Neither of us slept very well last night. The wind was whipping out tent around, and it was COLD. Definitely our coldest night on trail yet. We woke up “late” around 6:30 am, packed up quick and headed down the long, long descent. 

The wind had died down, which was nice, and once we started moving we warmed up pretty quick. We were treated to some incredible views of the Palm Desert, with San Gorgonio and Mt Baldy towering through the clouds/haze that had settled on the desert floor. 


A few miles into our hike we came upon a sign made of sticks in the ground, pointing us towards water. Essentially it was just an arrow pointing to the right, with footprints to follow from there, but if it wasn’t there we probably would have missed it, since we couldn’t hear the stream from where the trail passed it. 

A number of hikers were gathered at the water, which isn’t uncommon. We all discussed our plans for the day- most of us were headed down to the base of the mountain, with a few hiking further to attempt an afternoon hitch to the nearest In N Out in Cabazon.
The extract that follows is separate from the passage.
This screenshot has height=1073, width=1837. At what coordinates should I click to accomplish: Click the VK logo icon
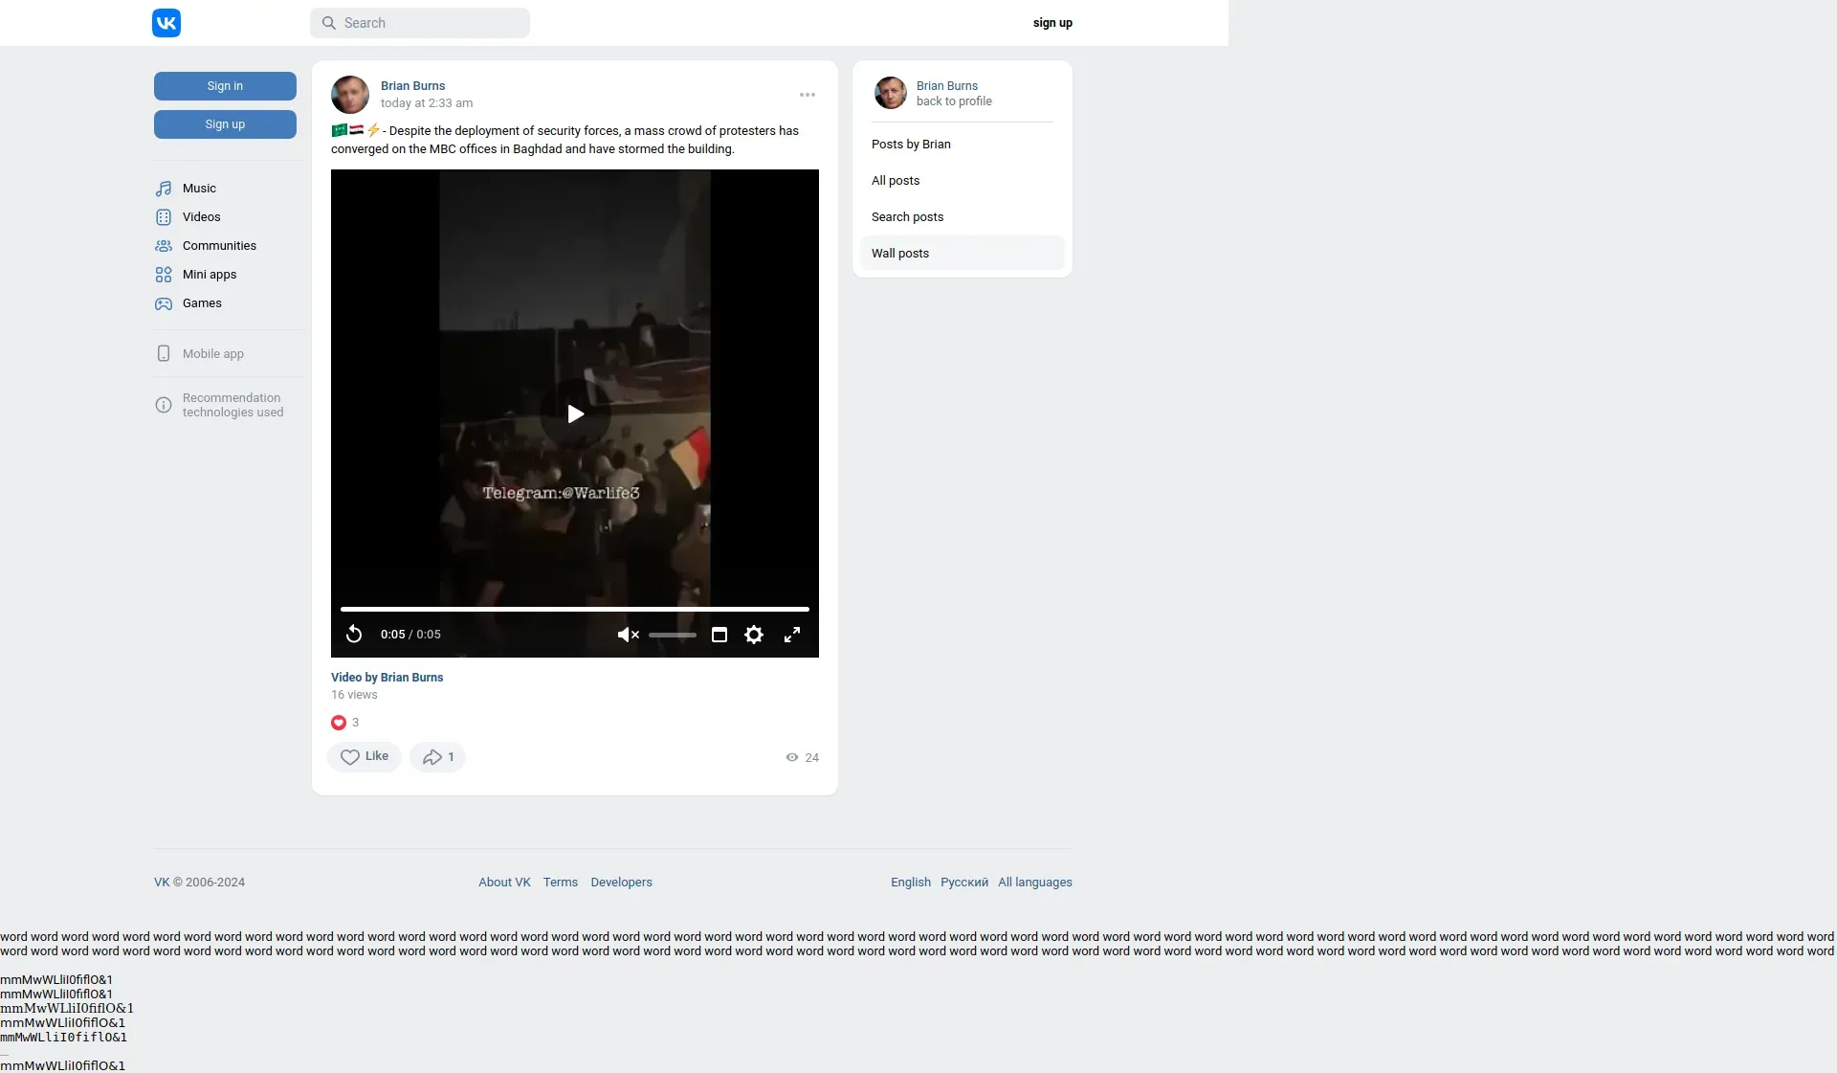(166, 23)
We had originally planned on dry camping that evening about 3 miles from the base of the mountain, but upon learning that we could camp at the bottom and that there would be water, we decided we might as well push a little further. At least that meant we wouldn’t have to carry as much water!! 

After gathering a couple liters each, we continued our way down. The descent was pretty tough on our knees, and we were both very happy it wasn’t too hot because it was very exposed. A couple more hours passed, and we came upon a large group of hikers all stopped on the trail. “Snake!” said Joe, a hiker from New Zealand. “See it?” I didn’t, but Jill did right away. It was a big boa, at least 5 ft long, taking a little sunbath directly on the trail. The other hikers recommended climbing down on the rocks below the trail, so that’s what we did. It was a little disconcerting, and at one point we were all eye level with the snake. It reminded me of that scene in the Jungle Book where Kaa tries to hypnotize Mowgli, but luckily we all made it through unscathed. 


After what seemed like an endless descent, we finally saw a large group of hikers gathered around a small faucet sticking out of the ground. A few (maybe unnecessary) switchbacks later and we were there! Libby and Sara had been there for an hour or so already, and were thinking about moving on, but eventually we all decided to stay there overnight. 


We pitched our tent in the shadow of San Jacinto, amazed that we had just been up there not 12 hours earlier. It was another pretty windy spot, so we pitched our tent with no rainfly in hopes that would be a little quieter.